Al completamento del cantiere risale la prima fase del ciclo cristologico della navata centrale. Sulla parete nord, dalla controfacciata, si susseguono entro un loggiato su colonne le storie dell'Infanzia, dall'Annunciazione al Battesimo, più una scena incerta. Nei pennacchi trovano posto la Cena di Betania e l'Entrata in Gerusalemme. Sull'arco presbiteriale si riconosce l'Ultima Cena, mentre nella semiconca si intravede la Maiestas Domini: i resti della mandorla ad arcobaleno e del fregio a tralci e falere la collocano in fase con il resto, al pari dei Viventi della lunetta sud dell'incrocio. Sulla parete sud si dispiegano su due registri, da est a ovest, le storie della Passione, concluse da un Giudizio finale di insolita collocazione.
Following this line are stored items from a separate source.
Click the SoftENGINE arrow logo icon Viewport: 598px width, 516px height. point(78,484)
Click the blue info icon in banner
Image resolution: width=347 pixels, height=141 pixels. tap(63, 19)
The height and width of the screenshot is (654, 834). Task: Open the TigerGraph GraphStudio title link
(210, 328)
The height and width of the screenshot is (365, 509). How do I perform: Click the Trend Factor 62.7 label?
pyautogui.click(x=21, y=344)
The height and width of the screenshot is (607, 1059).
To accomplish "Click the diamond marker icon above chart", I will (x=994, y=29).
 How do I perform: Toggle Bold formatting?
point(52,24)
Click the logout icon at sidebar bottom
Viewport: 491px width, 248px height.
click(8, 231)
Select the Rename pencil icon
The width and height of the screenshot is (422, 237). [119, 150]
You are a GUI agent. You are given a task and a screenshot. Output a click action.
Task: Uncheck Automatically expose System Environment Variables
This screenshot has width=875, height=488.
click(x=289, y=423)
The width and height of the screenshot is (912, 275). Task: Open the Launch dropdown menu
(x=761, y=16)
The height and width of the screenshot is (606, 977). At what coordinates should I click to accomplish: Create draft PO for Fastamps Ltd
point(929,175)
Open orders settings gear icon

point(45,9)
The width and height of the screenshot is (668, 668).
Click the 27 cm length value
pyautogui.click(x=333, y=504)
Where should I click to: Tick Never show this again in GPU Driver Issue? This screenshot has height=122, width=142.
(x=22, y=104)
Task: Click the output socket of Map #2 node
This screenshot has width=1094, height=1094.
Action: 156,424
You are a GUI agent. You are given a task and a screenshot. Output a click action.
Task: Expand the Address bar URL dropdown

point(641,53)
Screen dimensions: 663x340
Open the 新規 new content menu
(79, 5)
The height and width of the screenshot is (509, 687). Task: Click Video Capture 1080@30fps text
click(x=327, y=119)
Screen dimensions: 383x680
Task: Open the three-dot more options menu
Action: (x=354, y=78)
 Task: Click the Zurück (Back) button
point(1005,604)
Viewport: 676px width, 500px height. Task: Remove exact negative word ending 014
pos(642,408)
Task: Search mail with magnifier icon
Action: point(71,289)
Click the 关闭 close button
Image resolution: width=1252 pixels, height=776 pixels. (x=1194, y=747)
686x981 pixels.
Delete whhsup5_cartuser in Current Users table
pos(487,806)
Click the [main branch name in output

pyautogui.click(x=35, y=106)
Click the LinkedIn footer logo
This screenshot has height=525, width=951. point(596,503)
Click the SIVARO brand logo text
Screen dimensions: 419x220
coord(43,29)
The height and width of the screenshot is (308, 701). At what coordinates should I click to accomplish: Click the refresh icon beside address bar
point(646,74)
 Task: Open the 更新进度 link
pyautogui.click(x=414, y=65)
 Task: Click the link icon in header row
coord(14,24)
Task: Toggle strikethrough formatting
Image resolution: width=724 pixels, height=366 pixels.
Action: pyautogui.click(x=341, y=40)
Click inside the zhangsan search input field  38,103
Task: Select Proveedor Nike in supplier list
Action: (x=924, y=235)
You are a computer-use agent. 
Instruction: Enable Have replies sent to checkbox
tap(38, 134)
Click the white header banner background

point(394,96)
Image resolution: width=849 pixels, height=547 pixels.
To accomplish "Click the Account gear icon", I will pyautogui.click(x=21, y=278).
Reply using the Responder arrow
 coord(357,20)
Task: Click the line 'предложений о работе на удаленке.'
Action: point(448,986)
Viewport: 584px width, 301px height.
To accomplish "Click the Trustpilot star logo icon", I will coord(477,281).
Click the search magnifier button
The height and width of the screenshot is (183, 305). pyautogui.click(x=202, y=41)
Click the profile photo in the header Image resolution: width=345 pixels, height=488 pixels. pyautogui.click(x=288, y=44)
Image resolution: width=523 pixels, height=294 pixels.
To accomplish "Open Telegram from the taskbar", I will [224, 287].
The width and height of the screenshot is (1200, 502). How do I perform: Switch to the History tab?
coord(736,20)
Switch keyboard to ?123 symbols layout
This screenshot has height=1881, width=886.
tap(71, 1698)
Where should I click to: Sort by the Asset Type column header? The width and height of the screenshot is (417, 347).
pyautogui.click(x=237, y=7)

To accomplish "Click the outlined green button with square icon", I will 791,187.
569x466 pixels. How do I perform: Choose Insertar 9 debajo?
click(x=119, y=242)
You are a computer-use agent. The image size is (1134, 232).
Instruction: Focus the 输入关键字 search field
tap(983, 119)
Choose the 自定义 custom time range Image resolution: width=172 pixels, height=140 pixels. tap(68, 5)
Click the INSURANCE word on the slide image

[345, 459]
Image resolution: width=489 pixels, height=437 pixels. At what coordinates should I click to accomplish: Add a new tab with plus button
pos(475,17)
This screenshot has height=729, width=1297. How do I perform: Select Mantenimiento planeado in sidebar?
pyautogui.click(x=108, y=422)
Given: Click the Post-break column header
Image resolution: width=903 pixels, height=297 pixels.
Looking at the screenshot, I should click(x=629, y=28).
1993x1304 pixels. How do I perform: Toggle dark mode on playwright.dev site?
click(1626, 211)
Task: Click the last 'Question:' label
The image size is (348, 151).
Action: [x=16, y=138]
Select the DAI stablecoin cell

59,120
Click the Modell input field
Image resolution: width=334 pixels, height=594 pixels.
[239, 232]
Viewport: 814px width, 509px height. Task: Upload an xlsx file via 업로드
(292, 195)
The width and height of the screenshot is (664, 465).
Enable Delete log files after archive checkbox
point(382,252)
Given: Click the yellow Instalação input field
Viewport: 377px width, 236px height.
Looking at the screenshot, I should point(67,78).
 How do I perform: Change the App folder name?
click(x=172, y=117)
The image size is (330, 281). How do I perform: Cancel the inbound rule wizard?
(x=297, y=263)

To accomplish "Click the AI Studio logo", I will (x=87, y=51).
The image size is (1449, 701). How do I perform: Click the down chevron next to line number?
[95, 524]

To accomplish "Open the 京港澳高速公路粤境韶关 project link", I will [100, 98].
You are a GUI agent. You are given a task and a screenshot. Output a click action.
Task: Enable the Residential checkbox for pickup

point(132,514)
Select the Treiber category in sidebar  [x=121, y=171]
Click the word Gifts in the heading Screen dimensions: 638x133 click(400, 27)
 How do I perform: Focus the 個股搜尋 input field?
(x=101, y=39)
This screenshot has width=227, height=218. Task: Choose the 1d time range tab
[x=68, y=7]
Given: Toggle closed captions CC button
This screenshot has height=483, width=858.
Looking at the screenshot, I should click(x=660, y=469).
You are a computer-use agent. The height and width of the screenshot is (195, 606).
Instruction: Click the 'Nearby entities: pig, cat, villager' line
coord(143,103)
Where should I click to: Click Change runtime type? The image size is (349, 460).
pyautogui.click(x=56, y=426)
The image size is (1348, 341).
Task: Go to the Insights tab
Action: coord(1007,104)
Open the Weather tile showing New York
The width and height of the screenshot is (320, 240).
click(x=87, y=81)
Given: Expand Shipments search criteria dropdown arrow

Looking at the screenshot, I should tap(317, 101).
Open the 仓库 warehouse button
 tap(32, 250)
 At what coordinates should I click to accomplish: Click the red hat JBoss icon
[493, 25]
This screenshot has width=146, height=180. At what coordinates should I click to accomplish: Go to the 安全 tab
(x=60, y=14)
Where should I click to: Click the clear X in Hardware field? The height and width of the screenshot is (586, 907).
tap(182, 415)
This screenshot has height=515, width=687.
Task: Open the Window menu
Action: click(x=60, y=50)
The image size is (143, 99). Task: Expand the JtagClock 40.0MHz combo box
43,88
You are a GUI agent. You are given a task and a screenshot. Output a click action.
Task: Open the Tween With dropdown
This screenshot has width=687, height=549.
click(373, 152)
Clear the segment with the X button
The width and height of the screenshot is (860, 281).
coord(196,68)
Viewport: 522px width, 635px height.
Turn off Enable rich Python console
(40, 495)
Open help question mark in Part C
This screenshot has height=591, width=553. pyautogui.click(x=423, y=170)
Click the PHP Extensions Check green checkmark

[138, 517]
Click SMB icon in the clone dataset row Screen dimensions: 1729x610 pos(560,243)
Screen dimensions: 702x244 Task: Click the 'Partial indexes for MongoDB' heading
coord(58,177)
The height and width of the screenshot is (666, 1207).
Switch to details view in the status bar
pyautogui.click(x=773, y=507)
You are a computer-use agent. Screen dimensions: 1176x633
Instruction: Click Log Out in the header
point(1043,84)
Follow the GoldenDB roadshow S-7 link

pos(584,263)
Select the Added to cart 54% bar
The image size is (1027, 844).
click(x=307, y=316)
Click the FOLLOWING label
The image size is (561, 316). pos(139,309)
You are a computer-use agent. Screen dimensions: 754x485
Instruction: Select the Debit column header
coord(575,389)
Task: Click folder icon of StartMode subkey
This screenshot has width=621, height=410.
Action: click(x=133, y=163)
Alla prima fase appartiene il registro superiore, dalla Cattura a parte della Crocifissione; alla seconda (primo quarto del xiv secolo) il resto, in due casi rimaneggiando quanto già dipinto: il Noli me tangere si sovrappose al paramento geometrico del pennacchio; la Crocifissione risparmiò il Cristo precedente (il cui riaffiorato fondo di morellone ha ingannato chi ipotizzava una carpenteria da crocifissione lignea; Rossi 1995). Fra i secoli XIII e XV, perimetrali e pilastri furono ricoperti da riquadri votivi, per lo più malamente strappati nel 1971, subito dopo il rifacimento della copertura. L'ambiziosa concezione del primo ciclo (in parte restaurato nel 1934 da M. Pelliccioli), che nella scansione a mensola con arcate a botte su colonne tradisce riferimenti romano-basilicali (Rebold Benton 1993, Romano 2006), suggerisce un'ulteriore committenza vescovile: quella di Giovanni da Scanzo (1295-1309), già notaio della Curia romana, committente del ciclo dell'Aula della Curia di Bergamo e riformatore nel 1307 della canonica di Almenno.

Uso attuale: intero bene: chiesa

Uso storico: intero bene: chiesa

Condizione giuridica: proprietà Ente religioso cattolico

Credits

Compilazione: Bigoni, Federica (2007)

Aggiornamento: Ribaudo, Robert (2013); Marino, Nadia (2016)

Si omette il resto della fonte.